After Murphy and Lewis have taken out Boddicker’s gang at the mill, it’s time to settle the score with Dick Jones. Previously, we saw that RoboCop was unable to arrest Jones due to the shadowy Directive 4, a classified failsafe that prevents him from acting against OCP Executives. A kind of Asimov’s Law for corporate scumbags, if you will.

Crashing into a board meeting, Murphy uses his data spike to reveal Jones’s true intentions to the other board members. It’s a neat touch; he used the spike to kill Boddicker, and now he’s using it to kill Jones’s career. 

Jones gets desperate and takes his boss hostage at gunpoint, but Chief Executive isn’t as doddery as it seems. He thinks quickly and fires Jones on the spot. No longer an employee of OCP, directive 4 is overridden, allowing Murphy to blow him away. The Old Man praises his shooting and asks his name. “Murphy,” he responds, with a huge smile.

This ending plays out so triumphantly for two reasons. Firstly, Murphy goes through an incredible ordeal to get here. He is shot, killed, revived, turned into a robot, betrayed, shot again by about a hundred cops, battered, crushed under a pile of steel, and skewered through the chest. It’s one hell of a journey, and it would take a stony heart not to feel overjoyed for him when he finally reclaims his identity as Murphy.

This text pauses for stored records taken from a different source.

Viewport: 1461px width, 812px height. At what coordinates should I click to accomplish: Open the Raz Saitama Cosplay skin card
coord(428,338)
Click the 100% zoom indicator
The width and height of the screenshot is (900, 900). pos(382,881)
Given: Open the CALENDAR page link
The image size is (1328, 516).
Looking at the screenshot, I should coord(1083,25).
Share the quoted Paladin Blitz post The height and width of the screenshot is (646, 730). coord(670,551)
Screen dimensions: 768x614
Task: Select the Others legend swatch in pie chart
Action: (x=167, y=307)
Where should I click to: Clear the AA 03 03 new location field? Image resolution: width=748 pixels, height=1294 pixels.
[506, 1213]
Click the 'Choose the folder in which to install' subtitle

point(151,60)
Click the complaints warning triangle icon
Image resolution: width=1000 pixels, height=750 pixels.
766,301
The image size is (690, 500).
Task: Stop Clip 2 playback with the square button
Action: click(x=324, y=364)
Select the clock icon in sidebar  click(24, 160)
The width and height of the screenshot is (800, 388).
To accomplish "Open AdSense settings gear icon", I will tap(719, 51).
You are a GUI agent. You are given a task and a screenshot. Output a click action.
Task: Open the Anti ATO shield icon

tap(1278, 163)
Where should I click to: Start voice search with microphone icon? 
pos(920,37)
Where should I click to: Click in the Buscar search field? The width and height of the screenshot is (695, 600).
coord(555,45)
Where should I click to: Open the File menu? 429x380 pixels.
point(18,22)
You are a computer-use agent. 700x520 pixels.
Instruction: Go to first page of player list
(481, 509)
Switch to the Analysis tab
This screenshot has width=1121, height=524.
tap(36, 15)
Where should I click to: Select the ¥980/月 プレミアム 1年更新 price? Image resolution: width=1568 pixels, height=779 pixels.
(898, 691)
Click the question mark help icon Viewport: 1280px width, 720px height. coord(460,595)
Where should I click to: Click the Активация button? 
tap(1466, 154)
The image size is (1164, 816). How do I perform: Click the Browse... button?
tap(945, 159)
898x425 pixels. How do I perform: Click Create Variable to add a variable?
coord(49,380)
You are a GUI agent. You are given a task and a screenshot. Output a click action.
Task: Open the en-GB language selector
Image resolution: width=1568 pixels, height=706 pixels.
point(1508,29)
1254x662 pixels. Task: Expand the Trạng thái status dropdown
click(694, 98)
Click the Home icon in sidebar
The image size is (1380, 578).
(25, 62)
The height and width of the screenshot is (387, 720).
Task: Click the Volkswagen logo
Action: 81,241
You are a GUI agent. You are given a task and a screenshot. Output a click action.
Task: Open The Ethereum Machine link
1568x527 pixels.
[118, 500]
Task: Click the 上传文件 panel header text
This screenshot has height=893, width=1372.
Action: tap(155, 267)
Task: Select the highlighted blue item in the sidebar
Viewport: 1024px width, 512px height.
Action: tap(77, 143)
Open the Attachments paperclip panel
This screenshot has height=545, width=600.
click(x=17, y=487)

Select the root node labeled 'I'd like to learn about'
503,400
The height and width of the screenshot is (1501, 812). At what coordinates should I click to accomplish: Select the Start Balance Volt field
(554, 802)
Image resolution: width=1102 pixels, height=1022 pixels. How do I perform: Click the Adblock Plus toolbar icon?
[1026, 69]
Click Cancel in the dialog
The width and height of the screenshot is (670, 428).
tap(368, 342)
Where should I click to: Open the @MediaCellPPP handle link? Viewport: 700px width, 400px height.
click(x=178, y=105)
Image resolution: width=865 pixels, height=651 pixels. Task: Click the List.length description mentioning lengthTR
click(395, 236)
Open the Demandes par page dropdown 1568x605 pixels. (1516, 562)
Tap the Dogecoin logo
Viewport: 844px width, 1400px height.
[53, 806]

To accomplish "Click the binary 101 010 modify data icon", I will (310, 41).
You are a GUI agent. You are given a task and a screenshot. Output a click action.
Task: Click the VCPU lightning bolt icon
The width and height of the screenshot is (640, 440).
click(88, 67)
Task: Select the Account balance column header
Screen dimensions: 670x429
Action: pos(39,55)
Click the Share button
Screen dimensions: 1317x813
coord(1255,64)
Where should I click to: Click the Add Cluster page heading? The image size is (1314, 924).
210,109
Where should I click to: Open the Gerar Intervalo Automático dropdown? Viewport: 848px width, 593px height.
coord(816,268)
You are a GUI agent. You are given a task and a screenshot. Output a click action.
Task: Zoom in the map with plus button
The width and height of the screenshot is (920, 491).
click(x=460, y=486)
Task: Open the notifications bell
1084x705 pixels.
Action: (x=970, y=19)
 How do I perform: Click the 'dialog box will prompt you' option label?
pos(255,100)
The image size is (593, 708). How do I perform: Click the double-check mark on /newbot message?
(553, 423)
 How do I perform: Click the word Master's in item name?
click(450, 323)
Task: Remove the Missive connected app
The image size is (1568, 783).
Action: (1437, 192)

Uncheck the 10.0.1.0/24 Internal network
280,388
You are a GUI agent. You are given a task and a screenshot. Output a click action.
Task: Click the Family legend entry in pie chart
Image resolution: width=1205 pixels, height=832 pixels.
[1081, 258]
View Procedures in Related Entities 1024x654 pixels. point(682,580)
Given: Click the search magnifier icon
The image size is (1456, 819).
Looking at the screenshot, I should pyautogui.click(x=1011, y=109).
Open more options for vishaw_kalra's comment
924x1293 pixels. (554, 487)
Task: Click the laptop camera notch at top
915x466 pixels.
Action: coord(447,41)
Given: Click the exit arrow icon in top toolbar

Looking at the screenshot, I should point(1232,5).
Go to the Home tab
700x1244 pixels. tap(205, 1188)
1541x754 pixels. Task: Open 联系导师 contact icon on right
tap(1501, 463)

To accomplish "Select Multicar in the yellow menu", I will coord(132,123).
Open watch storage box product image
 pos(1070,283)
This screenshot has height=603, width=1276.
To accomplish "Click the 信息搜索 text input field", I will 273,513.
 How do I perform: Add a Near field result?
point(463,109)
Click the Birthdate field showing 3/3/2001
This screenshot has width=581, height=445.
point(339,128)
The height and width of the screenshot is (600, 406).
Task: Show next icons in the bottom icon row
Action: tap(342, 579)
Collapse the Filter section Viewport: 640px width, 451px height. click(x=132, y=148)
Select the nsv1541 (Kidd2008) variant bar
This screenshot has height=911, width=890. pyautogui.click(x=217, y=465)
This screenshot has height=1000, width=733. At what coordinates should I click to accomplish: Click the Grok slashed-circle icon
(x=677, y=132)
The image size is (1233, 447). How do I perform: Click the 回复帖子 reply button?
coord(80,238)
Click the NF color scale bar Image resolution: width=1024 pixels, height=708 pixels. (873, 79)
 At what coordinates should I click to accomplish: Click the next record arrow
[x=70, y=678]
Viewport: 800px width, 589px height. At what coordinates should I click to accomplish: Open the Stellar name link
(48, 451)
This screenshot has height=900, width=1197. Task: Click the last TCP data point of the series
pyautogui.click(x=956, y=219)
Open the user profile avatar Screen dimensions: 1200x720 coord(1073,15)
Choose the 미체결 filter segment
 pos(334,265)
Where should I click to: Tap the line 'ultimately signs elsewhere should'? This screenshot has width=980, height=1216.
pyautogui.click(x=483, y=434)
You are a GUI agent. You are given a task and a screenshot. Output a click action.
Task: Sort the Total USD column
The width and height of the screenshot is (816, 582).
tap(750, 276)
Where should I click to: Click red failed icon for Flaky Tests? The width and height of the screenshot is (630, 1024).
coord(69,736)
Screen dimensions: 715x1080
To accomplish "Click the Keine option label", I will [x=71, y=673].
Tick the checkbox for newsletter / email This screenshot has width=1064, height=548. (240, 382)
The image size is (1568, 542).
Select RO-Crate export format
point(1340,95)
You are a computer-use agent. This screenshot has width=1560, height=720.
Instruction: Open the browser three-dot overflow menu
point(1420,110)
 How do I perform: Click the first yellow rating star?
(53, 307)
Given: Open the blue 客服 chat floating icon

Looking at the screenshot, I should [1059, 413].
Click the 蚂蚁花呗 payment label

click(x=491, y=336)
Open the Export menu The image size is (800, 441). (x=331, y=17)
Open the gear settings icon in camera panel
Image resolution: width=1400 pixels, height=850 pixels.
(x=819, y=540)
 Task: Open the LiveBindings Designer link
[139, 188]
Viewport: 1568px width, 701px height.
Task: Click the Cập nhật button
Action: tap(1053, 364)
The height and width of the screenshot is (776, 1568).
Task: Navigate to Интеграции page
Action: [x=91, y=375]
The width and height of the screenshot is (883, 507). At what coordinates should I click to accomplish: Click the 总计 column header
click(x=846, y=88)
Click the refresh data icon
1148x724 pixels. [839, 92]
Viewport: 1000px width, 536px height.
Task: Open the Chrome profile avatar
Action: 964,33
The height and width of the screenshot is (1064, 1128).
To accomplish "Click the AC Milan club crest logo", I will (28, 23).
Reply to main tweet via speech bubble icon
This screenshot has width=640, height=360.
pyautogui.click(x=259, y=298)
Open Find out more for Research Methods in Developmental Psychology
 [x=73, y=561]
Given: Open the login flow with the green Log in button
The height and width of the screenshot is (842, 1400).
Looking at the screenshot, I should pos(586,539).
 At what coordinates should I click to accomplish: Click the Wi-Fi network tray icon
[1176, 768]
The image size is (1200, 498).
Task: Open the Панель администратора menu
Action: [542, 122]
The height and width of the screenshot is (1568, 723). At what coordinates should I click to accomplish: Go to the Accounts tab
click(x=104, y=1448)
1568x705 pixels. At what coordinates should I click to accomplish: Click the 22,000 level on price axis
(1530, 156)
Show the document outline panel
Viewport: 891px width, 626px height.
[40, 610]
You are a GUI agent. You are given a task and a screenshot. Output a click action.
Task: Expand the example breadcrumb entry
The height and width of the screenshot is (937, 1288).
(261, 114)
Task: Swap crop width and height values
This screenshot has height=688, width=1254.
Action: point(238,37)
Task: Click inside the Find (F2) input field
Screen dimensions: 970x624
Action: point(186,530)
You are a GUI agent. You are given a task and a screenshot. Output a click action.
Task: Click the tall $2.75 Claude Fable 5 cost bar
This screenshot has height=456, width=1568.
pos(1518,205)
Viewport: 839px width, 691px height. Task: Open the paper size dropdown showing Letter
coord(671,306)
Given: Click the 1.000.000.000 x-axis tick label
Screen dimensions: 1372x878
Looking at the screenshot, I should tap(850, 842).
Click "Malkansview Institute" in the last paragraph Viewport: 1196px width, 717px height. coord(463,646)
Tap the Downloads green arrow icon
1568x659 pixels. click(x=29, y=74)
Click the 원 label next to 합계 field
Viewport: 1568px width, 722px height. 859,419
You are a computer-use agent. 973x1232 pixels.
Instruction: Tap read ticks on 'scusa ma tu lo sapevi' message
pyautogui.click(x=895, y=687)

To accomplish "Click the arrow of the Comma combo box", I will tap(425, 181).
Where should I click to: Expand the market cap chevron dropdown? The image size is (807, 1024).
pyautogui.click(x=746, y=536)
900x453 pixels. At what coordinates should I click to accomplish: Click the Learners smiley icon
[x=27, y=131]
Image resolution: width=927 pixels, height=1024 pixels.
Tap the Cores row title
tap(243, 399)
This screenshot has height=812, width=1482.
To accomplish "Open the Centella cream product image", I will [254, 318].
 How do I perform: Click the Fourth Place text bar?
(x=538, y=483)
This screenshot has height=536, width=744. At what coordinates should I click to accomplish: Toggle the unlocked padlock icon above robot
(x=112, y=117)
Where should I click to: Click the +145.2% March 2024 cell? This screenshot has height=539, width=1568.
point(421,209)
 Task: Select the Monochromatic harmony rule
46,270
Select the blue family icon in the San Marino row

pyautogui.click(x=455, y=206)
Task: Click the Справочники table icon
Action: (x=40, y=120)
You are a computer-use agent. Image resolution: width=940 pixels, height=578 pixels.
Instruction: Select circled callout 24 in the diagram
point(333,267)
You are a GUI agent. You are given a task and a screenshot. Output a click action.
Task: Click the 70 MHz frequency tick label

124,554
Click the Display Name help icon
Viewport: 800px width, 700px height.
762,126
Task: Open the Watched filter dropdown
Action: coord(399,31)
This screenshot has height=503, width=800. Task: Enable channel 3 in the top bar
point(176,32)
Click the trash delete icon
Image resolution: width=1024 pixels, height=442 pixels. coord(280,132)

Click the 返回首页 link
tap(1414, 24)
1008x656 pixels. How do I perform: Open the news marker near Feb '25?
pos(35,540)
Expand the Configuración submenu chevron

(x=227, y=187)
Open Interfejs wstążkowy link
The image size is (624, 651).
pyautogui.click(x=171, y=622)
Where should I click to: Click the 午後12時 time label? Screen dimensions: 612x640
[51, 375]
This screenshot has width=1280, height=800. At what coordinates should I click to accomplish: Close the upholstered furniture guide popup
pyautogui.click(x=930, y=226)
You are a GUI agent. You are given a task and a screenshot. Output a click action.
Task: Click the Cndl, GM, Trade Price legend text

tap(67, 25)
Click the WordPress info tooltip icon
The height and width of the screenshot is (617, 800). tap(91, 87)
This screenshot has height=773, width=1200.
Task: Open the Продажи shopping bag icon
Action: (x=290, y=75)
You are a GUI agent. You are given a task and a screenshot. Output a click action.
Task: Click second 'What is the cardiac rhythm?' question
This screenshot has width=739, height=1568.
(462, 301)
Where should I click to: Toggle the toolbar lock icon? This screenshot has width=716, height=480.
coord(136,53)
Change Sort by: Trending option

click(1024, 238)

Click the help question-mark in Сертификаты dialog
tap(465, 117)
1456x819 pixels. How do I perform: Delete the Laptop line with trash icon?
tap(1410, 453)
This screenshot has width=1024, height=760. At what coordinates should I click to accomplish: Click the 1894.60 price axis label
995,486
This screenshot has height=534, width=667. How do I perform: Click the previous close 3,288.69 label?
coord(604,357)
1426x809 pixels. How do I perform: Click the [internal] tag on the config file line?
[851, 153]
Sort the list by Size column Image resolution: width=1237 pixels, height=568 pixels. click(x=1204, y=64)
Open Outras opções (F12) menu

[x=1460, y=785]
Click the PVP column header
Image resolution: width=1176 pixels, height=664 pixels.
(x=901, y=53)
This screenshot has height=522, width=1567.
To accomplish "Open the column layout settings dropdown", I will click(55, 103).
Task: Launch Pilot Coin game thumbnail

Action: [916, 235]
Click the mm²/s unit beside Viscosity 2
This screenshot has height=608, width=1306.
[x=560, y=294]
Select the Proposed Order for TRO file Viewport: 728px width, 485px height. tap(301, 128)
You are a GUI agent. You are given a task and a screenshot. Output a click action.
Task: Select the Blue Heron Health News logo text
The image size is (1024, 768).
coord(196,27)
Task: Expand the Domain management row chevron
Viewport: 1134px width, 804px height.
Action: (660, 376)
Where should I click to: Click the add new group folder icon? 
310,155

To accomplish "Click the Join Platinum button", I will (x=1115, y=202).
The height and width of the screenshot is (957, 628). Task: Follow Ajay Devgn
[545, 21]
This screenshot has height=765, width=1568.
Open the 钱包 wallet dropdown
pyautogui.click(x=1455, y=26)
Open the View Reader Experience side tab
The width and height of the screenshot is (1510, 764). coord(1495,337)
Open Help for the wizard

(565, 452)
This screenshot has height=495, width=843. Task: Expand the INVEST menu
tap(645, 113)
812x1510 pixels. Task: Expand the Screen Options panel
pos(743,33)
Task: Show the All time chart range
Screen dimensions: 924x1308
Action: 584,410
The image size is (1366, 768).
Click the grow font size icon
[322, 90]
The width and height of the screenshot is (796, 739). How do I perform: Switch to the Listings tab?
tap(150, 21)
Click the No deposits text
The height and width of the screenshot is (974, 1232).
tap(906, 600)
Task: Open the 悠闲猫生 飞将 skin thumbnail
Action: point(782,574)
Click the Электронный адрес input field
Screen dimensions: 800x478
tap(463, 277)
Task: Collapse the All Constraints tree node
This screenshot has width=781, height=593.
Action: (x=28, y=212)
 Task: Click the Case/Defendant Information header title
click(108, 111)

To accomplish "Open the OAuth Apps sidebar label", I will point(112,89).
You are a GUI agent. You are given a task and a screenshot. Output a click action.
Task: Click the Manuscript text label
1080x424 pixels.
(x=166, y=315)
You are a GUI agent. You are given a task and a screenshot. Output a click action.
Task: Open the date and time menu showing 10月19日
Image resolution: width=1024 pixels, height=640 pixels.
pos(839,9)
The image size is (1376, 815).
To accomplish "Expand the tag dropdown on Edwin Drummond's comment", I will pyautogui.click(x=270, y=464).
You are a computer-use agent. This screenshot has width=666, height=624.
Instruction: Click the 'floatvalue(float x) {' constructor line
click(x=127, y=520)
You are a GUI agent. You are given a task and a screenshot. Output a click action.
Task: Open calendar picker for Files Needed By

Secondly, it is a victory for a regular guy like Murphy over grasping millionaires like Dick Jones and his corporate buddies — something that plays even better in the current climate than it did back in the ’80s. No wonder there are plans to erect a RoboCop statue in Detroit; he’s a true underdog and working-class hero for the city in the way Rocky Balboa is for Philadelphia.